[EXERCISE AIM]
Format the rows below as a two-column Markdown table, with a Row column that numbers each line and a Line column that holds its text. Leave out blank lines.

[PROVIDED ENTRIES]

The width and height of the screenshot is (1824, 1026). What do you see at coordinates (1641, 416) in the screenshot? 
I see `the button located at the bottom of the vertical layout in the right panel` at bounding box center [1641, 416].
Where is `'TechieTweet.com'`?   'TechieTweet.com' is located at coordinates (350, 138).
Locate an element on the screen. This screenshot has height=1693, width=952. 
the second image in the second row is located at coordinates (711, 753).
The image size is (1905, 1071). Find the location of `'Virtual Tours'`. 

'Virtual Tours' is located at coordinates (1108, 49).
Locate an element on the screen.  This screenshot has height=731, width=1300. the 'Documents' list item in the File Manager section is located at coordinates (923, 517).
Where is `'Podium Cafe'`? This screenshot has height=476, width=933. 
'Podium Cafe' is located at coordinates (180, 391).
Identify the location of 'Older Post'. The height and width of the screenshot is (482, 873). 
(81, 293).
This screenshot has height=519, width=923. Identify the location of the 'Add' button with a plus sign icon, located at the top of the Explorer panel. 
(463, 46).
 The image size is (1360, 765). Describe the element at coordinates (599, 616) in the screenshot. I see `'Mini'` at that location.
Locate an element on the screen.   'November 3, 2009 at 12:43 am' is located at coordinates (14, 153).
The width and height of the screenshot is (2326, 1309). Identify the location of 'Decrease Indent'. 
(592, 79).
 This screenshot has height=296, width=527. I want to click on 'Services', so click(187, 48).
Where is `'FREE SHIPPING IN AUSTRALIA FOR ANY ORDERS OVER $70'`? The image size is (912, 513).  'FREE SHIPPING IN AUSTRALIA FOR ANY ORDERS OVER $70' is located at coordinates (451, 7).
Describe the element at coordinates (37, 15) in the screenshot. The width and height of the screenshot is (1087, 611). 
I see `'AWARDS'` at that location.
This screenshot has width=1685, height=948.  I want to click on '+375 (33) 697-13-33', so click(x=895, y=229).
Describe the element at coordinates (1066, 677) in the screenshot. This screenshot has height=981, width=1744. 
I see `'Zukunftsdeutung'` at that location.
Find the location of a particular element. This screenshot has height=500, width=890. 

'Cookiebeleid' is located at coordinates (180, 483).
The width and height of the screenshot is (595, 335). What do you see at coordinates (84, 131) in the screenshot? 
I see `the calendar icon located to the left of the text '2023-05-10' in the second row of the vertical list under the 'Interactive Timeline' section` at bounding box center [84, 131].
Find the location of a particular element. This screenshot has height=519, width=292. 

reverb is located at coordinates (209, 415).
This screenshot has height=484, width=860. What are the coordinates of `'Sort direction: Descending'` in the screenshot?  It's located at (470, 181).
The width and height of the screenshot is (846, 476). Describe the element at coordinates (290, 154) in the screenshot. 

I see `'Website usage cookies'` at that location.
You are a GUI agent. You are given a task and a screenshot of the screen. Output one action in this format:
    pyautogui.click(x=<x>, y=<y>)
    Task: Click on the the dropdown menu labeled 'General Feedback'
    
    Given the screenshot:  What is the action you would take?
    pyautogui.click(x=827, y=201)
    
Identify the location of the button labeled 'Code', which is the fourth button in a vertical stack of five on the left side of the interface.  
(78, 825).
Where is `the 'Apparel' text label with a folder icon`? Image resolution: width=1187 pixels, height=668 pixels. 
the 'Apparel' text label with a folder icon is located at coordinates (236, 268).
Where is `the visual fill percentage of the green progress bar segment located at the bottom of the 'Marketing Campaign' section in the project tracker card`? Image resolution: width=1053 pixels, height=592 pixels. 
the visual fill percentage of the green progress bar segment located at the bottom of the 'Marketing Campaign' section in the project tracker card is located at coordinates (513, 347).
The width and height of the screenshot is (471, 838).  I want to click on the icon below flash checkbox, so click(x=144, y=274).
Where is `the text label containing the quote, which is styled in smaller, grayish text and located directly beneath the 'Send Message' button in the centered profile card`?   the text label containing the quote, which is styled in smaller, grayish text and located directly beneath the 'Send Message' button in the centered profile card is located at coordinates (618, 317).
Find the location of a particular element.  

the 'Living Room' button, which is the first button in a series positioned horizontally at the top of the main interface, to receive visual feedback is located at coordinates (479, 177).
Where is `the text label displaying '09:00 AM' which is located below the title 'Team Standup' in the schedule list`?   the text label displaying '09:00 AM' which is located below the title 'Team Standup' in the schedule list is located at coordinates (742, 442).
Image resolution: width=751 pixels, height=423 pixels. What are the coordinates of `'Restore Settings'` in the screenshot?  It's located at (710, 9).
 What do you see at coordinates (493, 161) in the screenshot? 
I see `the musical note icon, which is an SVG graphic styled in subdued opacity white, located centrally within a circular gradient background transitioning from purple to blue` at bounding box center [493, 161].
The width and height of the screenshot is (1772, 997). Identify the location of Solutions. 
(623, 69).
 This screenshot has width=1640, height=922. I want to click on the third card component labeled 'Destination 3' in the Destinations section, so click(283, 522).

[RESULT]
| Row | Line |
|---|---|
| 1 | The width and height of the screenshot is (1824, 1026). What do you see at coordinates (1641, 416) in the screenshot?  |
| 2 | I see `the button located at the bottom of the vertical layout in the right panel` at bounding box center [1641, 416]. |
| 3 | Where is `'TechieTweet.com'`?   'TechieTweet.com' is located at coordinates (350, 138). |
| 4 | Locate an element on the screen. This screenshot has height=1693, width=952.  |
| 5 | the second image in the second row is located at coordinates (711, 753). |
| 6 | The image size is (1905, 1071). Find the location of `'Virtual Tours'`.  |
| 7 | 'Virtual Tours' is located at coordinates (1108, 49). |
| 8 | Locate an element on the screen.  This screenshot has height=731, width=1300. the 'Documents' list item in the File Manager section is located at coordinates (923, 517). |
| 9 | Where is `'Podium Cafe'`? This screenshot has height=476, width=933.  |
| 10 | 'Podium Cafe' is located at coordinates (180, 391). |
| 11 | Identify the location of 'Older Post'. The height and width of the screenshot is (482, 873).  |
| 12 | (81, 293). |
| 13 | This screenshot has height=519, width=923. Identify the location of the 'Add' button with a plus sign icon, located at the top of the Explorer panel.  |
| 14 | (463, 46). |
| 15 |  The image size is (1360, 765). Describe the element at coordinates (599, 616) in the screenshot. I see `'Mini'` at that location. |
| 16 | Locate an element on the screen.   'November 3, 2009 at 12:43 am' is located at coordinates (14, 153). |
| 17 | The width and height of the screenshot is (2326, 1309). Identify the location of 'Decrease Indent'.  |
| 18 | (592, 79). |
| 19 |  This screenshot has height=296, width=527. I want to click on 'Services', so click(187, 48). |
| 20 | Where is `'FREE SHIPPING IN AUSTRALIA FOR ANY ORDERS OVER $70'`? The image size is (912, 513).  'FREE SHIPPING IN AUSTRALIA FOR ANY ORDERS OVER $70' is located at coordinates (451, 7). |
| 21 | Describe the element at coordinates (37, 15) in the screenshot. The width and height of the screenshot is (1087, 611).  |
| 22 | I see `'AWARDS'` at that location. |
| 23 | This screenshot has width=1685, height=948.  I want to click on '+375 (33) 697-13-33', so click(x=895, y=229). |
| 24 | Describe the element at coordinates (1066, 677) in the screenshot. This screenshot has height=981, width=1744.  |
| 25 | I see `'Zukunftsdeutung'` at that location. |
| 26 | Find the location of a particular element. This screenshot has height=500, width=890.  |
| 27 | 'Cookiebeleid' is located at coordinates (180, 483). |
| 28 | The width and height of the screenshot is (595, 335). What do you see at coordinates (84, 131) in the screenshot?  |
| 29 | I see `the calendar icon located to the left of the text '2023-05-10' in the second row of the vertical list under the 'Interactive Timeline' section` at bounding box center [84, 131]. |
| 30 | Find the location of a particular element. This screenshot has height=519, width=292.  |
| 31 | reverb is located at coordinates (209, 415). |
| 32 | This screenshot has height=484, width=860. What are the coordinates of `'Sort direction: Descending'` in the screenshot?  It's located at (470, 181). |
| 33 | The width and height of the screenshot is (846, 476). Describe the element at coordinates (290, 154) in the screenshot.  |
| 34 | I see `'Website usage cookies'` at that location. |
| 35 | You are a GUI agent. You are given a task and a screenshot of the screen. Output one action in this format: |
| 36 |     pyautogui.click(x=<x>, y=<y>) |
| 37 |     Task: Click on the the dropdown menu labeled 'General Feedback' |
| 38 |     Given the screenshot:  What is the action you would take? |
| 39 |     pyautogui.click(x=827, y=201) |
| 40 | Identify the location of the button labeled 'Code', which is the fourth button in a vertical stack of five on the left side of the interface.   |
| 41 | (78, 825). |
| 42 | Where is `the 'Apparel' text label with a folder icon`? Image resolution: width=1187 pixels, height=668 pixels.  |
| 43 | the 'Apparel' text label with a folder icon is located at coordinates (236, 268). |
| 44 | Where is `the visual fill percentage of the green progress bar segment located at the bottom of the 'Marketing Campaign' section in the project tracker card`? Image resolution: width=1053 pixels, height=592 pixels.  |
| 45 | the visual fill percentage of the green progress bar segment located at the bottom of the 'Marketing Campaign' section in the project tracker card is located at coordinates (513, 347). |
| 46 | The width and height of the screenshot is (471, 838).  I want to click on the icon below flash checkbox, so click(x=144, y=274). |
| 47 | Where is `the text label containing the quote, which is styled in smaller, grayish text and located directly beneath the 'Send Message' button in the centered profile card`?   the text label containing the quote, which is styled in smaller, grayish text and located directly beneath the 'Send Message' button in the centered profile card is located at coordinates (618, 317). |
| 48 | Find the location of a particular element.   |
| 49 | the 'Living Room' button, which is the first button in a series positioned horizontally at the top of the main interface, to receive visual feedback is located at coordinates (479, 177). |
| 50 | Where is `the text label displaying '09:00 AM' which is located below the title 'Team Standup' in the schedule list`?   the text label displaying '09:00 AM' which is located below the title 'Team Standup' in the schedule list is located at coordinates (742, 442). |
| 51 | Image resolution: width=751 pixels, height=423 pixels. What are the coordinates of `'Restore Settings'` in the screenshot?  It's located at (710, 9). |
| 52 |  What do you see at coordinates (493, 161) in the screenshot?  |
| 53 | I see `the musical note icon, which is an SVG graphic styled in subdued opacity white, located centrally within a circular gradient background transitioning from purple to blue` at bounding box center [493, 161]. |
| 54 | The width and height of the screenshot is (1772, 997). Identify the location of Solutions.  |
| 55 | (623, 69). |
| 56 |  This screenshot has width=1640, height=922. I want to click on the third card component labeled 'Destination 3' in the Destinations section, so click(283, 522). |